Top of PAGE EXCERPT

General characteristics
- Type: Schooner
- Tonnage: 94.22
- Length: 84 ft (26 m)
- Beam: 23.3 ft (7.1 m)
- Depth: 8.2 ft (2.5 m)

= Ada K. Damon =

Grand Banks schooner

Ada K. Damon was a Grand Banks schooner that was used for fishing and later for sand transportation. She was wrecked on 26 December 1909 during a large snowstorm when her anchor chain parted, setting her adrift. Today, the remains of the wreck are a local landmark, a tourist attraction, and an archeological site.

==The ship==
Ada K. Damon was built in 1875 at H. A. Burnham Boat Building in Essex, Massachusetts. She was 84 ft long and had a beam of 23.3 ft and a depth of 8.2 ft deep.

==1893 storm==
On 20 March 1893, a snow storm caused a dory with eight fishermen aboard to get separated from Ada K. Damon off Highland Light. All eight fishermen died and their bodies washed ashore over the next month.

Bottom of PAGE EXCERPT
Top of RAW DATA

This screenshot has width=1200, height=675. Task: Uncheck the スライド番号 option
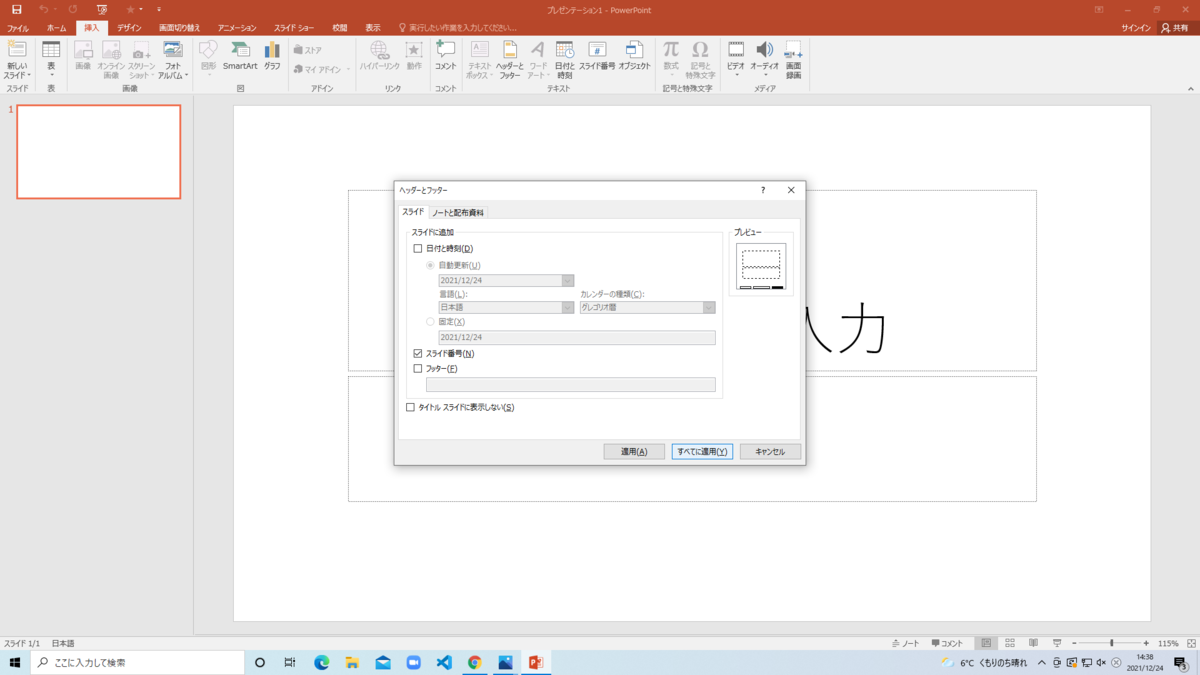[419, 353]
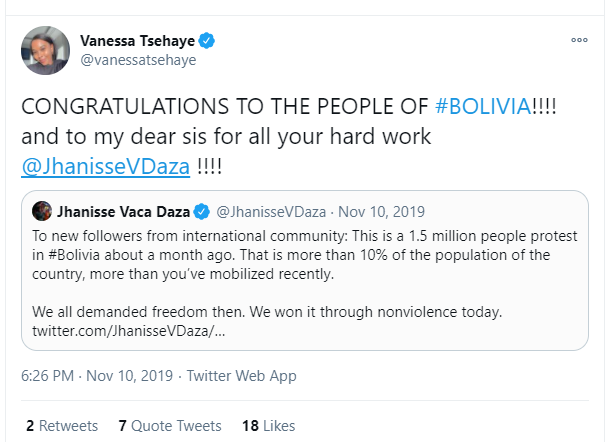
Task: Click the verified badge beside Jhanisse Vaca Daza
Action: (x=201, y=212)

Bottom of RAW DATA

* **AIM OF THE TASK**
Copy out the full Ada K. Damon text from above, word for word, keeping its headings and layout.

* **SOLVED EXERCISE**
General characteristics
- Type: Schooner
- Tonnage: 94.22
- Length: 84 ft (26 m)
- Beam: 23.3 ft (7.1 m)
- Depth: 8.2 ft (2.5 m)

= Ada K. Damon =

Grand Banks schooner

Ada K. Damon was a Grand Banks schooner that was used for fishing and later for sand transportation. She was wrecked on 26 December 1909 during a large snowstorm when her anchor chain parted, setting her adrift. Today, the remains of the wreck are a local landmark, a tourist attraction, and an archeological site.

==The ship==
Ada K. Damon was built in 1875 at H. A. Burnham Boat Building in Essex, Massachusetts. She was 84 ft long and had a beam of 23.3 ft and a depth of 8.2 ft deep.

==1893 storm==
On 20 March 1893, a snow storm caused a dory with eight fishermen aboard to get separated from Ada K. Damon off Highland Light. All eight fishermen died and their bodies washed ashore over the next month.